Ok good. Was my method correct in determining the answer, or did I just get lucky (provided the midpoint is at Y which is what I assumed)?

Your answer to the question is wrong, but your statement is correct. Neither question A nor question D asks if YOU are doing work on the test charge. They ask if the charges are doing work on the test charge. If YOU have to do work on the test charge to move it, then the SYSTEM is doing negative work. It is opposing the motion.

The work done by the electric force for part d) is negative. The E-field is the +ve y-direction however the charge moves in the -ve y-direction.

 

[Cutter Ketch]

Am I correct in saying the following; The E-field is in the -ve y-direction. The charge moves in the negative y-direction. Therefore there is positive work being done by the Electric force on the q0

Yes, that’s it. If a cart rolls down a hill gravity is doing positive work on the cart. You don’t have to do it. Gravity is doing it. You could hook the cart up to a mill and grind some corn. If you push the cart back up the hill you have to do some work. Your positive work against the negative work being done by gravity. It balances out, see? You are storing your energy in gravitational potential energy where what we mean by “potential” is the potential to do future work.

So in this case, the electric force is doing negative work as the E-Field is in the -ve x-direction, but q0q0q_{0} moves in the +ve x-direction.

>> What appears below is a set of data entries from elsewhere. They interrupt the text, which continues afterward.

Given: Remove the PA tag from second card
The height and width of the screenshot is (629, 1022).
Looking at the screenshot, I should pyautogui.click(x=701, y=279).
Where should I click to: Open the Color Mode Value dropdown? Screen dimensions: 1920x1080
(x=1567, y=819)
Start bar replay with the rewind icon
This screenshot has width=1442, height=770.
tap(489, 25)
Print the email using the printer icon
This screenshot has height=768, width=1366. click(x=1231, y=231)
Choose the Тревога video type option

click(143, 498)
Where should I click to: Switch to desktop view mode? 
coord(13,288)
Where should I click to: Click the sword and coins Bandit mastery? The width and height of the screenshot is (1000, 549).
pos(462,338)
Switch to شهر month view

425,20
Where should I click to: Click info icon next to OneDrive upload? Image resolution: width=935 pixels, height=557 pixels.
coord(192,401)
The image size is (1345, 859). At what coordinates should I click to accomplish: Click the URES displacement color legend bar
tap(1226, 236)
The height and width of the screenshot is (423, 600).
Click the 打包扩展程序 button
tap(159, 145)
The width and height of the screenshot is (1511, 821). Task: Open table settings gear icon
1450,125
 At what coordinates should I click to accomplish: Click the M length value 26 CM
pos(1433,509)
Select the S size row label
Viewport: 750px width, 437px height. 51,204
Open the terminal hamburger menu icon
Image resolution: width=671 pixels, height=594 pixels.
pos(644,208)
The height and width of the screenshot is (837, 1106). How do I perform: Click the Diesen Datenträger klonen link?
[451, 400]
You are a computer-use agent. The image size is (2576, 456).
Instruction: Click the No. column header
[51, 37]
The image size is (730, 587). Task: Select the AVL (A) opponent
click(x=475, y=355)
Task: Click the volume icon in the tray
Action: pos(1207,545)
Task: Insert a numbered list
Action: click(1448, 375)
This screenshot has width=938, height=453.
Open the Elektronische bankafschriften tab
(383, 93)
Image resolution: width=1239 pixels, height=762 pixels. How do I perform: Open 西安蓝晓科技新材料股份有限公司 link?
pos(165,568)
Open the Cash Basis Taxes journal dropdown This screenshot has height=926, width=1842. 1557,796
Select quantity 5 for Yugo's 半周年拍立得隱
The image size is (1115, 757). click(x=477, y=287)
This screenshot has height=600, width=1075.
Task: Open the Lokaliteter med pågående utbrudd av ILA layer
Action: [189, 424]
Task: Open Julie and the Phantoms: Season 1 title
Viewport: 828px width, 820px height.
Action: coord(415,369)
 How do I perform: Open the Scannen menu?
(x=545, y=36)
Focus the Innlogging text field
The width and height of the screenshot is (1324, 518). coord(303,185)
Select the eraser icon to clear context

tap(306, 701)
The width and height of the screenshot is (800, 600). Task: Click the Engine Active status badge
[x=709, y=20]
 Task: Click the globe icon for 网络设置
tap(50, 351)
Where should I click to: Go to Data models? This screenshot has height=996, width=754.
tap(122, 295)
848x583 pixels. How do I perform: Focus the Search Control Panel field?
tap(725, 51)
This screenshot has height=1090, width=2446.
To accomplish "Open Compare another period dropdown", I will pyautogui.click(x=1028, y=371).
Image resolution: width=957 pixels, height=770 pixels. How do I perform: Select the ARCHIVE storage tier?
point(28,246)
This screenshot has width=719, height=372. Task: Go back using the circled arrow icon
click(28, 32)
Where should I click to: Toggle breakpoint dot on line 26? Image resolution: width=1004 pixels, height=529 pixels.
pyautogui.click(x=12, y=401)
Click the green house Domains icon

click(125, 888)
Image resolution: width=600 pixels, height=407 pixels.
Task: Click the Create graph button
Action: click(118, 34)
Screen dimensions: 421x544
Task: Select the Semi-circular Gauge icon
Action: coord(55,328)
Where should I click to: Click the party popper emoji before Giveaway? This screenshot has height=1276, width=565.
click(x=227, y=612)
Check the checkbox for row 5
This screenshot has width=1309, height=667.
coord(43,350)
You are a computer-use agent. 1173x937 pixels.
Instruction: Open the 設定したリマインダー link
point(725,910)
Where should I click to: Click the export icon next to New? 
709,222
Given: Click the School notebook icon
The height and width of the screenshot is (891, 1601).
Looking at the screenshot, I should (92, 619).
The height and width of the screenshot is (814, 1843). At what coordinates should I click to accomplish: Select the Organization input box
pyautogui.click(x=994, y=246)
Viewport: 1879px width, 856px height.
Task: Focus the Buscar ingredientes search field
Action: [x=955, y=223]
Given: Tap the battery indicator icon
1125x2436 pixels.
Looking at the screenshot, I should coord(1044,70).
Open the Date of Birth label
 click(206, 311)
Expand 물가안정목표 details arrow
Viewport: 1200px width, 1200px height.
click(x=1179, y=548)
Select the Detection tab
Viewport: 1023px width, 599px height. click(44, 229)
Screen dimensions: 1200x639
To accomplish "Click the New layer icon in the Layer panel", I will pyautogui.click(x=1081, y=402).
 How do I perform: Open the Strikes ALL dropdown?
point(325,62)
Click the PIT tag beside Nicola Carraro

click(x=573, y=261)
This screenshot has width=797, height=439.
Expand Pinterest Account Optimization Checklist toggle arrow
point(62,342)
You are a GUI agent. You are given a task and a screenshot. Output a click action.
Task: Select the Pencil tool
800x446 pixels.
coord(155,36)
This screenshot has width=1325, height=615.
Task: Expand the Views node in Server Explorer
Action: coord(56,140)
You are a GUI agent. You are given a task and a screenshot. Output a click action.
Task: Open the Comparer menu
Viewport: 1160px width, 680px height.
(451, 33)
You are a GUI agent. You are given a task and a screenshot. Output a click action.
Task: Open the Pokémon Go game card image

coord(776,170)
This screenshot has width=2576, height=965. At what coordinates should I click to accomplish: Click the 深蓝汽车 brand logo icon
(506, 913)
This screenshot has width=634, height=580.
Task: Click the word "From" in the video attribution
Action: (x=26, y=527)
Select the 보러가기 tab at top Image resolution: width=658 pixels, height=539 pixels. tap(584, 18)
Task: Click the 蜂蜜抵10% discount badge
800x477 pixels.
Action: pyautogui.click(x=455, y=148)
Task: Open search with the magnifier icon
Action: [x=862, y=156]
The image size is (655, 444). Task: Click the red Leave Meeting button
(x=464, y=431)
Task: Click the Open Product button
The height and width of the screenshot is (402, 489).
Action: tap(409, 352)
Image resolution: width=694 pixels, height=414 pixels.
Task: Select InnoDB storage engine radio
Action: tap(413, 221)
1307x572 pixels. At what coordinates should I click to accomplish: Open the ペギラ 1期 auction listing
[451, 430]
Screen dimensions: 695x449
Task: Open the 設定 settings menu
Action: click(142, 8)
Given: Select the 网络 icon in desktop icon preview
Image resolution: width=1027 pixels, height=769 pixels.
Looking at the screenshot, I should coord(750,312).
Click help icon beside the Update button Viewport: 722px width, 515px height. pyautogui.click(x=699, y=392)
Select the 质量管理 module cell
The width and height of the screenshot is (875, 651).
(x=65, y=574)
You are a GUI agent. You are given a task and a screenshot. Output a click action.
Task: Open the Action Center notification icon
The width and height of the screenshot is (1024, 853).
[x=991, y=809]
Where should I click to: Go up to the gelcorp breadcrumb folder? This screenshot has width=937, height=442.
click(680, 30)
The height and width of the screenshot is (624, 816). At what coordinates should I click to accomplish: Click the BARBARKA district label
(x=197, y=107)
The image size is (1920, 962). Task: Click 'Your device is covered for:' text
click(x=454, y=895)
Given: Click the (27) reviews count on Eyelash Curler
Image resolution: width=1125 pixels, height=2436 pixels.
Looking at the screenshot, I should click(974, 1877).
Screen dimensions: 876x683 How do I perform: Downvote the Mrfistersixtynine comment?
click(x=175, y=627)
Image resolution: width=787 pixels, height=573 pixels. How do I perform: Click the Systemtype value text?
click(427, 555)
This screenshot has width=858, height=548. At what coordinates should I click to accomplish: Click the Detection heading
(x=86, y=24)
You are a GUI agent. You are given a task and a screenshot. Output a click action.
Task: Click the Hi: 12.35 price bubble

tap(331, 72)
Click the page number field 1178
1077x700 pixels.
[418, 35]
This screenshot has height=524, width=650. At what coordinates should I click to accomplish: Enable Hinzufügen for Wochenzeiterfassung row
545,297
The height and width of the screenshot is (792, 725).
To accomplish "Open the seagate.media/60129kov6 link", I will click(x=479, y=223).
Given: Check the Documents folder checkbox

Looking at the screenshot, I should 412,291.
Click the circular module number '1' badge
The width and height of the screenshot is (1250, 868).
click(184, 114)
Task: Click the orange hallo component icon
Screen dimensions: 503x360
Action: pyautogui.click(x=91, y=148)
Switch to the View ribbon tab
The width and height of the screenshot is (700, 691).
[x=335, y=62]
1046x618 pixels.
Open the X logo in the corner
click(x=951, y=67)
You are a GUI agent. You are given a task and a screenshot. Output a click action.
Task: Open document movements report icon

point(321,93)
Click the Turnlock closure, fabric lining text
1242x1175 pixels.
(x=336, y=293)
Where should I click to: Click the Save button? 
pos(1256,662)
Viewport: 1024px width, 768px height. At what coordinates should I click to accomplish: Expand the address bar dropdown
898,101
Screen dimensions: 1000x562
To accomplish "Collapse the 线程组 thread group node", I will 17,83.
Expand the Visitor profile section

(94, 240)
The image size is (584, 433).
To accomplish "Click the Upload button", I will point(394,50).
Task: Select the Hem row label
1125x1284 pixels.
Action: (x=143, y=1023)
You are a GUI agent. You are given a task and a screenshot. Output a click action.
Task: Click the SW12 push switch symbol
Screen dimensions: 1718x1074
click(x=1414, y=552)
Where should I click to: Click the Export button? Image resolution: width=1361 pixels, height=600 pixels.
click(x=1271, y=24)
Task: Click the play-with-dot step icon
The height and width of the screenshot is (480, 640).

No, I’m afraid not. Z is considerably closer to the right hand charge than Y was. If you calculate the 1/r^2 forces for the two charges you will find Z is deeper in the well. Moving from Y to Z is still down hill. Another way to look at it, at Y you have field lines pointing toward each charge. The x components cancel. But when you move away from the middle the x components no longer cancel. The nearer charge becomes stronger. The net field lines point toward the nearer charge. That means the net field lines in the middle are pointing down, but away from the middle they lean toward the nearer charge. Moving from Y to Z is moving with a component of the field, not against it. The field does work. Another way to look at it: which way is down hill? If you let go of your test charge, would it stay where it is, would it move away, or would it fly to one of the charges depending on which way it slightly perturbed from the exact middle?

Was my method correct in determining the answer, or did I just get lucky (provided the midpoint is at Y which is what I assumed)?

Well, I think you were on the right track, but you had some mistakes. For example you wrote:

 

[Cutter Ketch]

Oops. Wrong button. As I was saying ...

You wrote:

Y is equi-distant from both charges. As such, $Vy=\frac{2kq}{r}$

Which isn’t quite right. That is the potential you would have if you were r away from a single charge of 2q. As you approach these separated charges components of the forces are pulling in opposite directions, so you know you know you won’t get that full negative potential. Anyhow, I think you had the right idea

 

[Irishdoug]

Ok I get it now thanks for your help.